In my group of about 25 students, only one had uploaded a video to YouTube and that was for a class assignment. Twitter, UStream, flickr? Never heard of them.

I tried to convey the idea that these –and similar tools– will be useful no matter what they do after college. What I forgot (it was a very long time ago) was that they had very little interest in next semester, let alone The Rest of Their Lives.

The instructors (and the administration!) were incredibly gracious hosts and the campus is really pretty. As always, I got much more out of this experience than the students. More on that in a future post. [Wikipedia entry for “film strip”]

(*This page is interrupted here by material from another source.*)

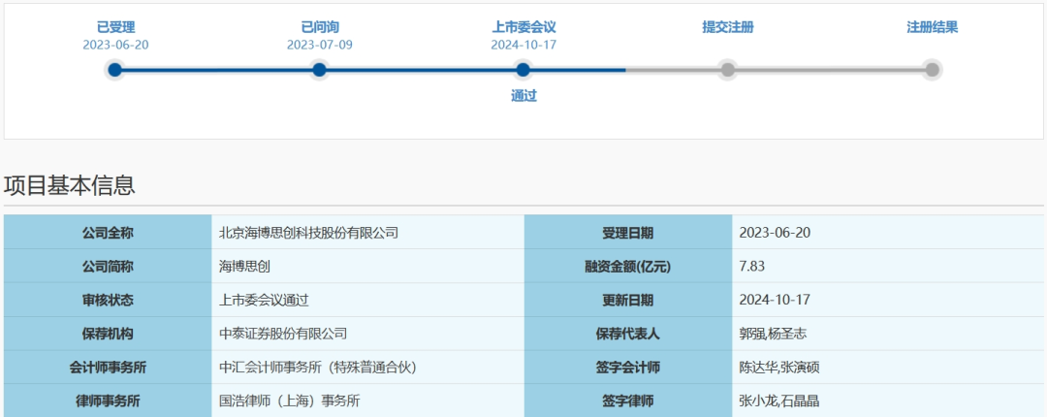This screenshot has width=1047, height=417.
Task: Click the 已问询 timeline step dot
Action: 319,70
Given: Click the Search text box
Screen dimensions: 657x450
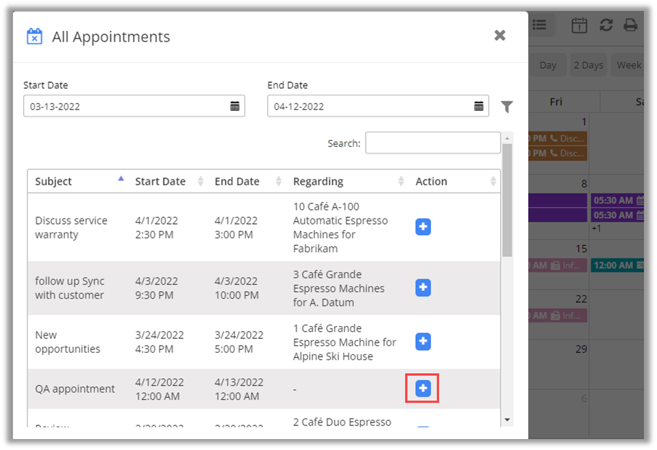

4 thoughts on “Dim the lights, please. Today we’re going to have a film strip.

  1. The guy on the left is clearly texting his girlfriend to break up with her, inspired as he is to drop out of school and travel the country on his Moped, recording his quirky and humorous exploits on flickr, uStream, Facebook, and his new WordPress blog, “www.thankyouoldguywithacasio.com.”

  2. In addition to not having experience of uploading to the likes of Flickr or “twatter”, they probably aren’t up to good spellink or any of the other basics we long in the tooths mastered before all these twinky web toys were conceived.

  3. In addition to not having experience of uploading to the likes of Flickr or “twatter”, they probably aren’t up to good spellink or any of the other basics we long in the tooths mastered before all these twinky web toys were conceived.